眠りにつくまでに毎晩ベッドの中で夢を見る睡眠導入剤代わりみたいな物語に召喚できる人がいなくなってしまった。

これ以上傷つくことのないように、と職場では終始スリープ状態にしている感情を、ただひとり起動してこころでちゃんと「おはよう」や「おつかれさま」を言わせてくれていた人がいなくなってしまった。

だったら、ビスチョコ畑なんてあげなければよかった。

そう悔やんだ。
でも、わたしは。では、いったい。何を傷ついてなんかいるのだろう?

もともと見返りなんか求めていなかったはずじゃないか。それをたった150円のお菓子のお返しをくれなかっただけで、何?

バレンタインなんて、バレンタインなんか。

いや、そもそも「義理チョコ」だし。完全に義理チョコだしビスチョコ畑は誰が見ても。けど、だったら。だからこそなおさら。その義理チョコに完全に義理でお返しくれてもいいじゃん。アメ一個だっていいしね。いや、そっか。そんなの知りませんよ的な? クリスマスとかバレンタインとか、そういう類は感知も関与もしませんよライフ的な? でもじゃぁ、だからこそシンプルに、ビスチョコ畑どうだった? だって俗っぽさ完全抜きにして、ビスチョコ畑って最高じゃない? わたしはそう思うよん。それ思わなかった? だったら……だったらしょうがないわ。ビスチョコ畑に何も感じないならそれはわたしがお相手を間違えてたわ。ごめんごめん───。

そんな風にして無理やりオチを着けた。
だけどもう一つ、前にある芸人がテレビで言っていたことが気になっていた。

「義理は別として、ホワイトデーって好きな子にしか返さないでしょ?

……あれ? わたしフラレたの?

もしかしていつの間にかフラレてた!? ビスチョコ畑を本命だと思われて、「その気持ちには応えられません」的な“回答”としてお返しもらえなかったのですか?? やだ、わたしフラレた?? てか、去年も別の男の子にフラレてた!? 去年もか! やだ、違うのに……。本命とか本気とかじゃないのにぃ……!!

わたしはただ、わたしはそれで、なにをどうしたかったんだっけ───?


「ビスチョコ畑おいしいね」
ただそう言ってもらえたら、それでよかったのだ。

いずれにしろ、それは叶わなかった。

手を伸ばすべきじゃなかった、と振り返る。けれど。
いつも自重しているはずなのに「この人なら、もしかしたら」をどこかでやはり夢見てしまう。

そうして伸ばした手を取ってもらえなかったときのさみしさや恥ずかしさ、そうした気持ちの成分たちって、表記しきれることはないんじゃないだろうか。
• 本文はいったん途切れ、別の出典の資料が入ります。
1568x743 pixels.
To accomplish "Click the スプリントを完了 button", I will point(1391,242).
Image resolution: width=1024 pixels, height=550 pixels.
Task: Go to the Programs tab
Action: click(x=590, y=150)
わたしはそれらを「ふんっだ」という分類にまとめてそっぽを向いた。
郡司くんを見かけても、もう彼に発する「おはようございます」や「おつかれさま」にこころはなかった。

そして、少し経ったら、毎度の “しまった!!案件” にして成仏させようと思っていた。

のだけれど──。

完全にスリープモードの日々を過ごすこと、何日が経っていただろうか。

気づくと、郡司くんがわたしのデスクの横まですたすたとやって来ていて「これ」と小さな何かを机の端に置いた。コンビニでよく見かけるポケットサイズのミニチョコレートだった。

「ちょっと遅くなりましたけど、お返しです」

わあああああああえええええ!?


一瞬で、千年の眠りから覚めた。

今日何日よ? 19日? ホワイトデーから5日も経ってるじゃん! なんて後ろ倒しなサプライズ。こんなことって、こんなことってば!

「これ、僕のお気に入りです」

お、おうおう。バッチリ値札付いたままだけど。しかも三倍返しどころか三割減の108円だけどいいよ、いい。

「わぁ、おいしいよね。このチョコ!」

じぶんでは普段チョイスしないお菓子だったけど、そんなことより完全に「ふんっだ」と諦めていたお返しをホワイトデーからだいぶ遅れたとはいえ忘れずにちゃんとくれたことが、わたしもさすがにそこまで都合のいいラブコメ創作思いつかないわーレベルの驚喜であったし、ありがたいっていうか有難かったし、何より「よかったじゃん!!」とこれまで恋の実りなき人生を過ごしてきたじぶんを祝福してやりたい気持ちでそのお菓子を大絶賛せずにはいられなかった。

「ビスチョコ畑どうだった?」
気になって思わず訊ねた。

「あっ、あれメチャクチャおいしかったです!

やだ、早く言ってよね!

「コンビニとかには売ってないですよね?」

やだ、探してくれたの!?

「そうそう。もち吉にしか売ってないの」
「駅の向こうのですよね。いつも通るたび「ここか」って思ってました

やだ、思っててくれたのー!?

「そう、チョコが溶けちゃうからって秋冬限定なんだって」
「へええ!」

やだ☆喋りたいことが止まらないッ!!!


「ありがとう。値札付いてるけど(笑)」
「あ!! 値札付いてます? へへへ」
「ははは」

いつまでも、いつまででも、話していたかった。

今年のホワイトデーにはお返しをもらえなかった。
けれどホワイトデーの5日後にお返しをもらえた。

わたしの夢見る世界に郡司くんがまた戻って来た。
郡司くんがくれたのは、バレンタインのお返しであるのと同時に、夢のつづきでもある。

それにしても。「諦めなければいつか夢はかなう」というけれど、諦めた頃に突然舞い込む夢もあるのだなぁ、と不思議な気持ちがした。

チョコは、もったいなくて未開封のままだ。
賞味期限は2020年12月とあるから、今年いっぱいはこれを大事に取っておくことで生きられる気がする。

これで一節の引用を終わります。